I don’t have to make any clever connections anymore.  I’m not being paid for it.  So, I shall start shallow.  Boy, did this series look good. The period details of late 1950s and early 1960s America are lushly re-imagined.  Beth Harmon’s wardrobe evolves as she finds freedom (from the orphanage, from boredom, from poverty, from expectations) and she wears the co-ordinated, designer outfits well.  This is a show where the costume and set design are integral to the narrative.  We see time pass from the domesticity of the 1950s to the travel of the 1960s.

The sexism of the time, of chess, of the expectations and limitations placed on women are present.  It highlights perfectly the problem that Betty Friedan describes in the Feminine Mystique:

We can no longer ignore that voice within women that says: ‘I want something more than my husband and my children and my home.’

(1963: 29)

It is also possible to argue that the miniseries, like the Friedan’s book, argues from a particular view point that ignores the marginalization of other groups implicated in supporting those living the Feminine dream.  Mr Shaibel’s obvious intelligence and ability to teach wrapped up in a janitor role, as a Russian Jewish immigrant.  Jolene, Beth’s closest friend is an African American woman, who has tales of her own oppression and who never gets to be adopted.  However, their key role in this drama is to support Beth Harmon.

There have also been criticisms of the way in which addiction is depicted in the drama, as it concentrates on the addicts account of what the pills and drink offer the addict.  Of course, an addict may not be a reliable narrator.  However, the story does make it clear that addiction starts because the substance is fun.  So many tales about addiction miss out the vital information that the reason people become addicted is not because they want their lives to spiral, but because their lives are rotten and drugs and alcohol are often enjoyable, before they become a problem.
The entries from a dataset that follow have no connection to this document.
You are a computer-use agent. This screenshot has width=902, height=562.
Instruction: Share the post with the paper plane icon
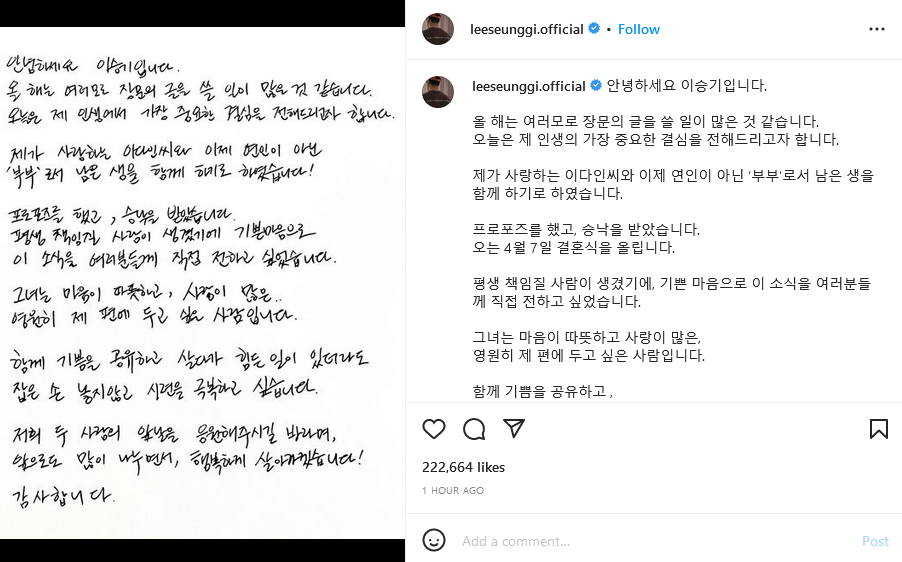tap(514, 429)
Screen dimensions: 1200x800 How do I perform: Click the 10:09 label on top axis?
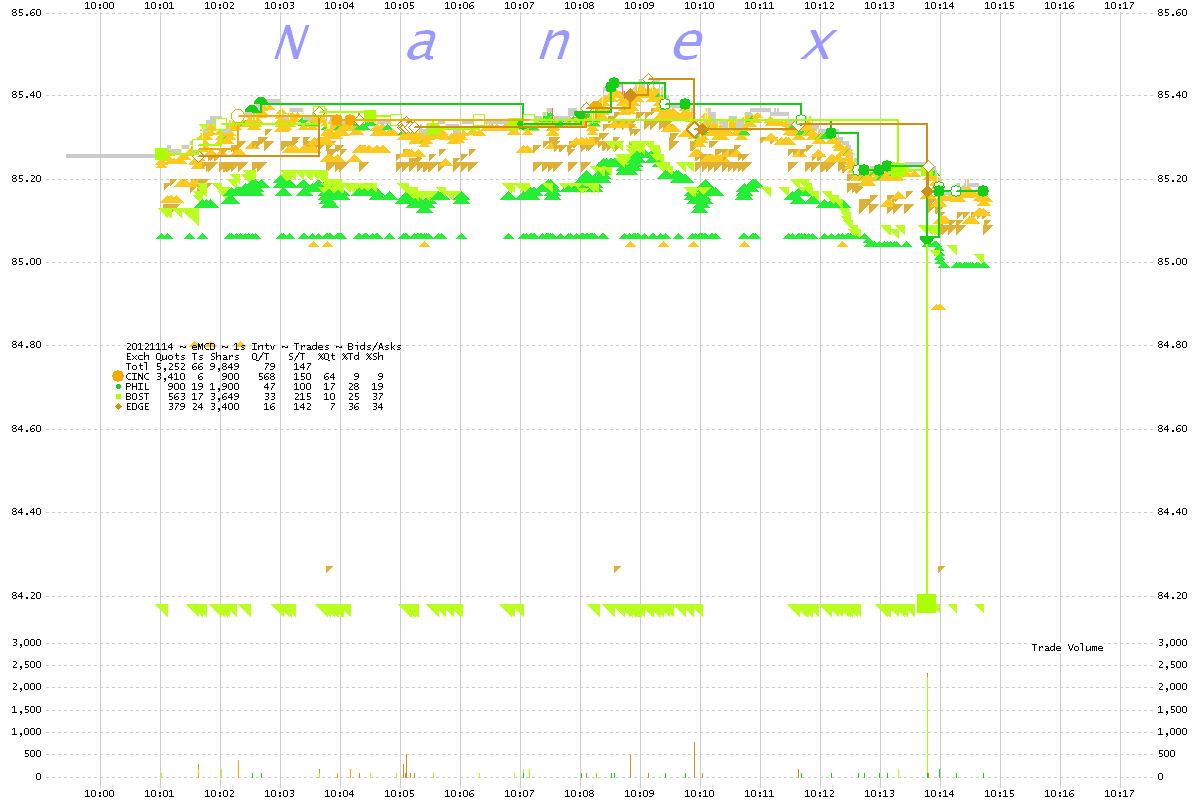[x=639, y=6]
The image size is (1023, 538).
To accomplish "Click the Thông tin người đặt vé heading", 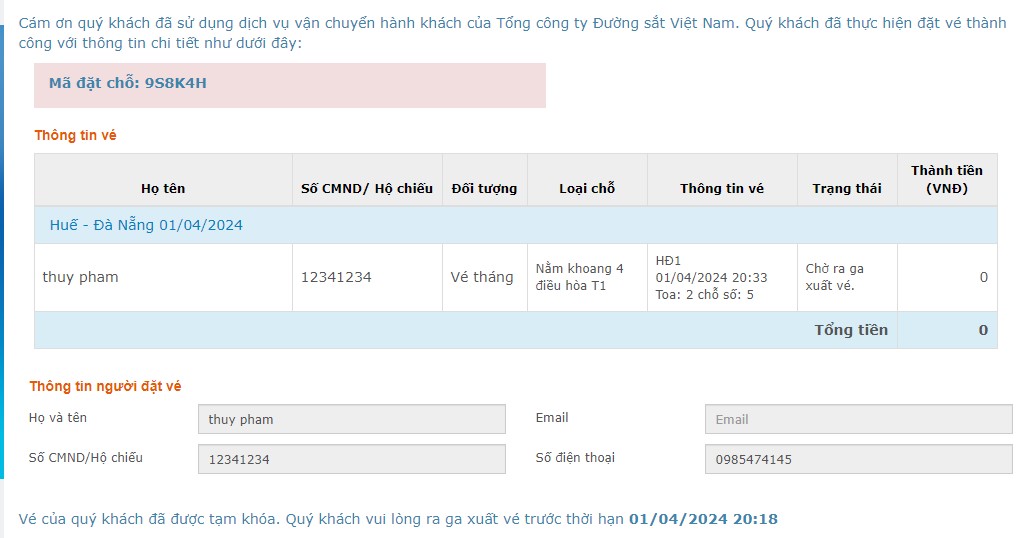I will (x=105, y=386).
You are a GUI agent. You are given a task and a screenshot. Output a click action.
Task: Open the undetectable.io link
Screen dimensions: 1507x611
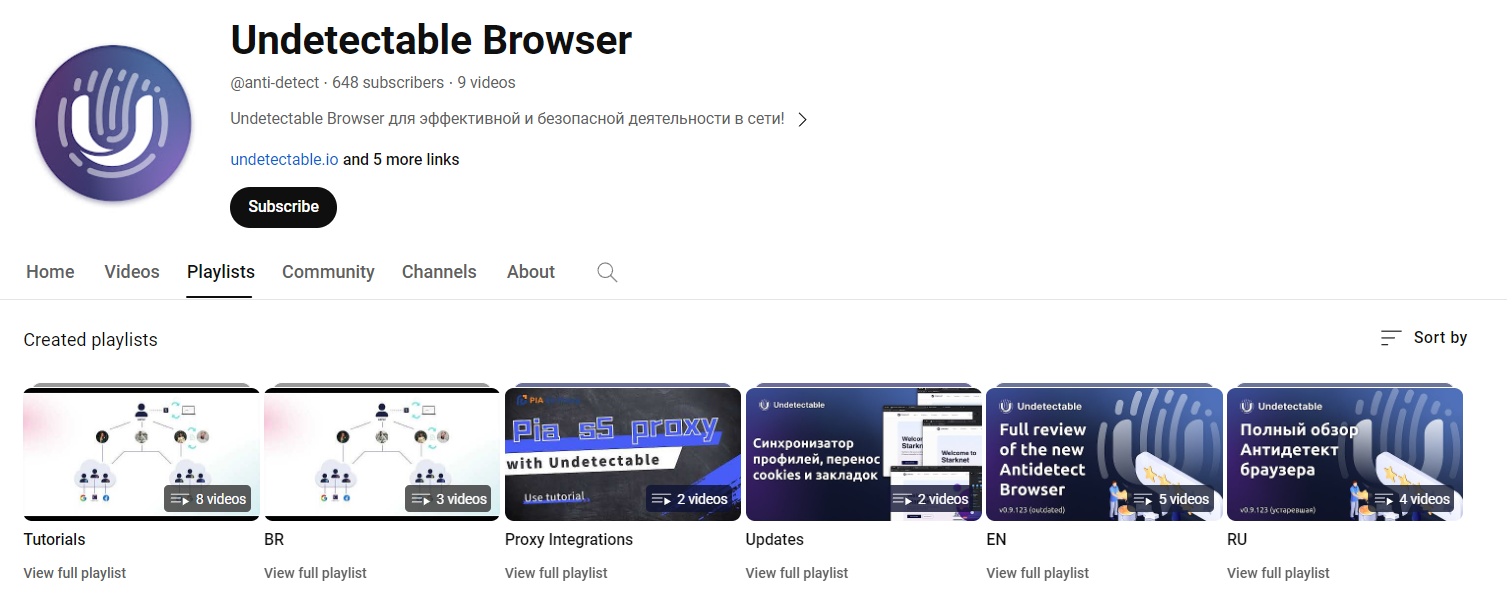pos(284,159)
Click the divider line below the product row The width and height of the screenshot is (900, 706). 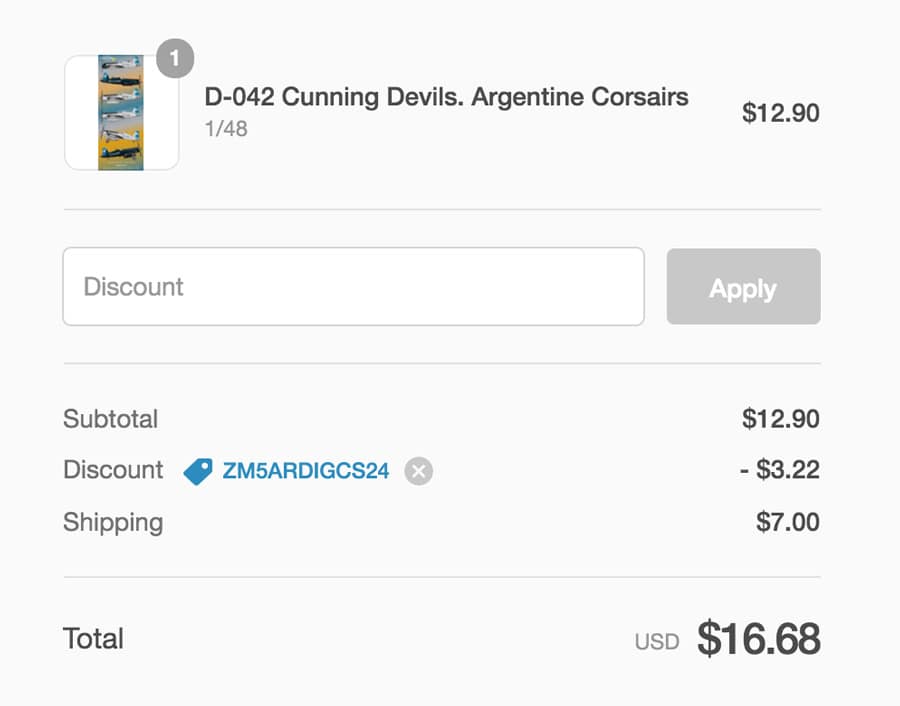coord(442,210)
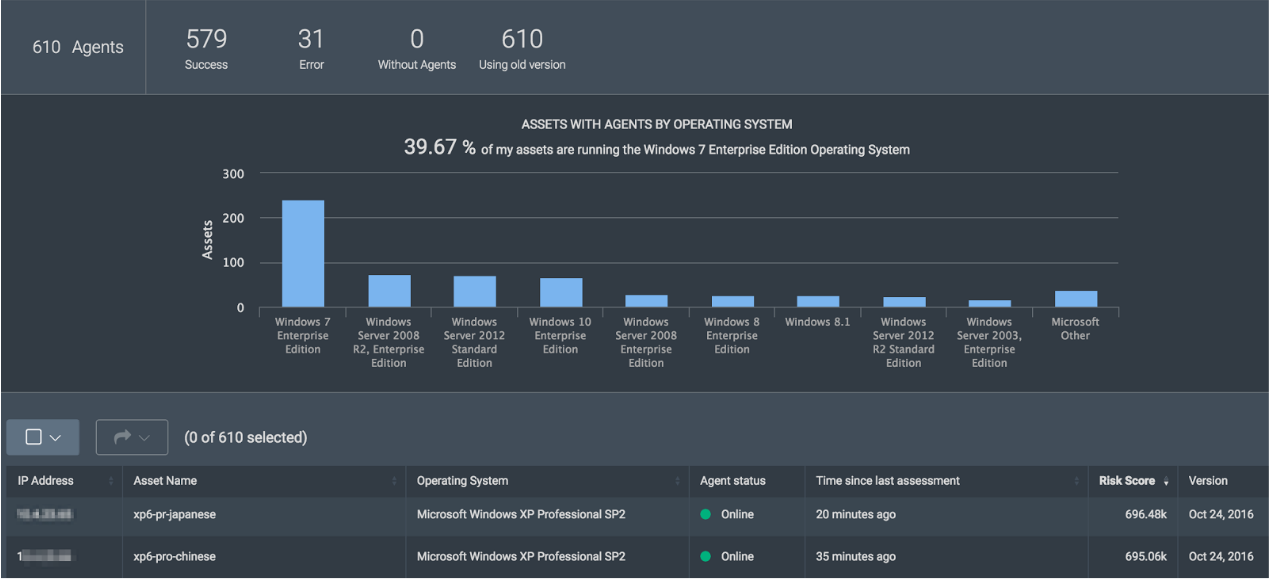Screen dimensions: 1270x580
Task: Click green Online status dot for xp6-pro-chinese
Action: (706, 557)
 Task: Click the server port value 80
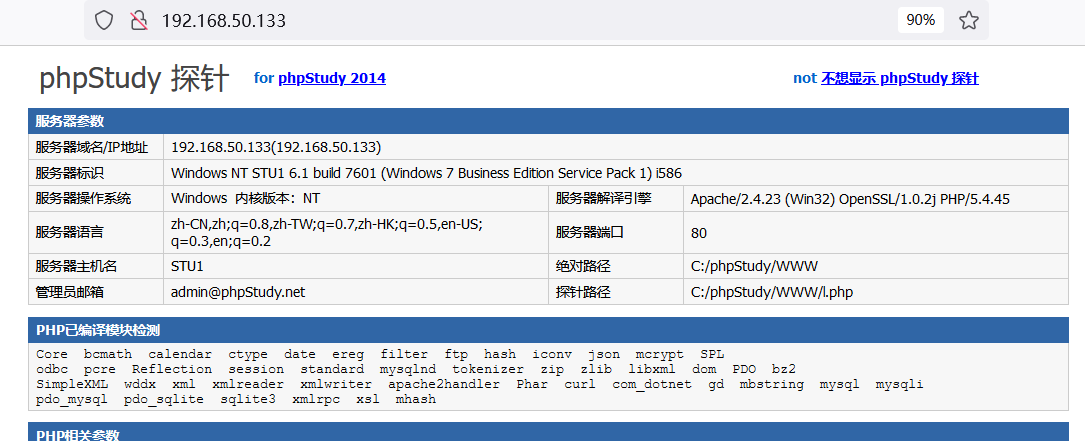tap(699, 233)
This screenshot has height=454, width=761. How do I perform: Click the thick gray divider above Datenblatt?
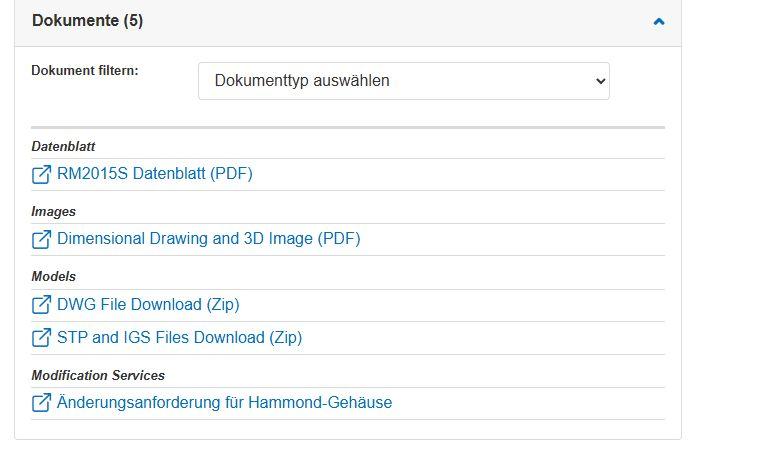pyautogui.click(x=348, y=128)
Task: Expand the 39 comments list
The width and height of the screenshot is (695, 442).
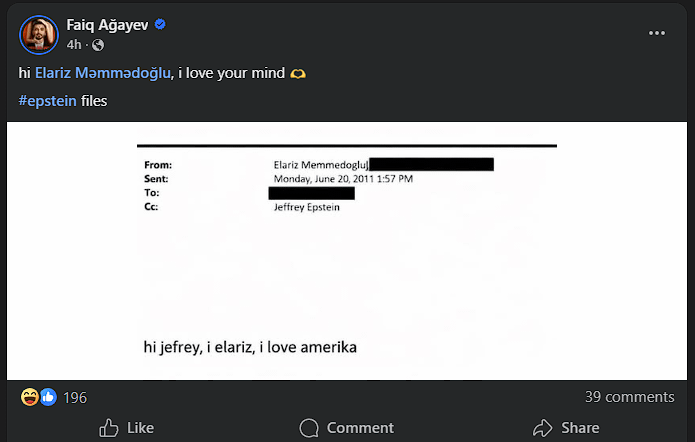Action: pyautogui.click(x=629, y=397)
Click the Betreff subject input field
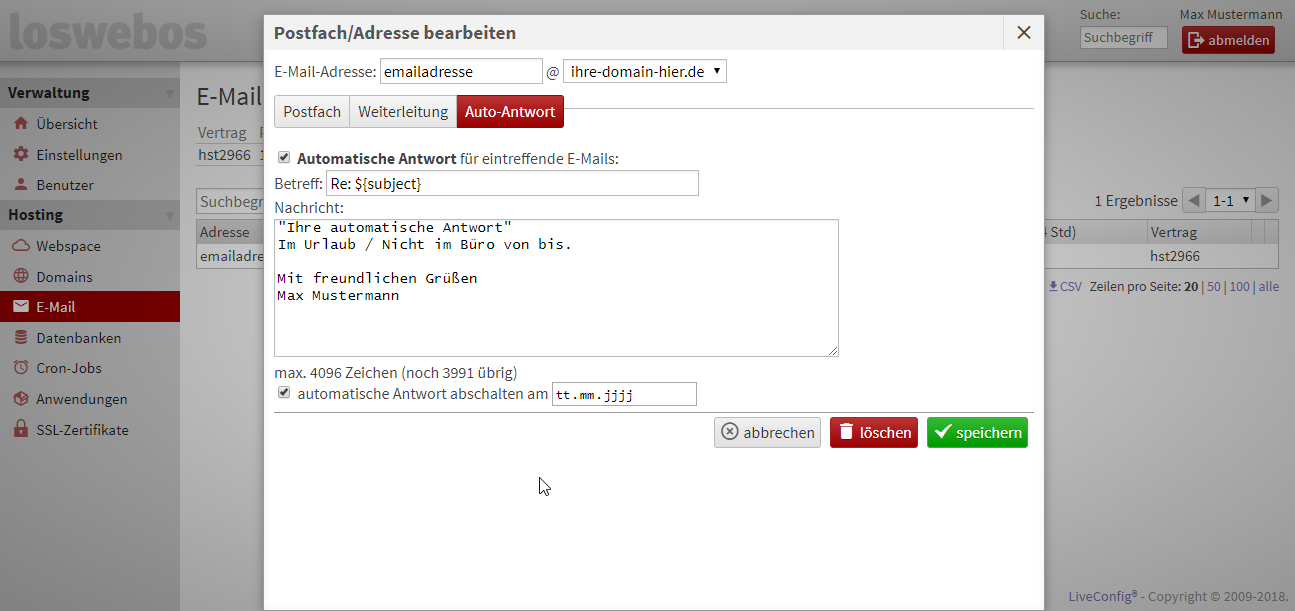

And it is worth noting that in the context of the 1950s and 1960s America, tranquilizers were routinely prescribed to traumatized children, and women who felt left behind.  They were easier than dealing with trauma or providing women with independence.

Reflecting on the drama, it was so beautifully produced with an exquisite central performance that maybe the social commentary doesn’t matter.  Or maybe, because it was so beautifully conceived and executed, I am happy to think back on what it has to say about the more difficult issues.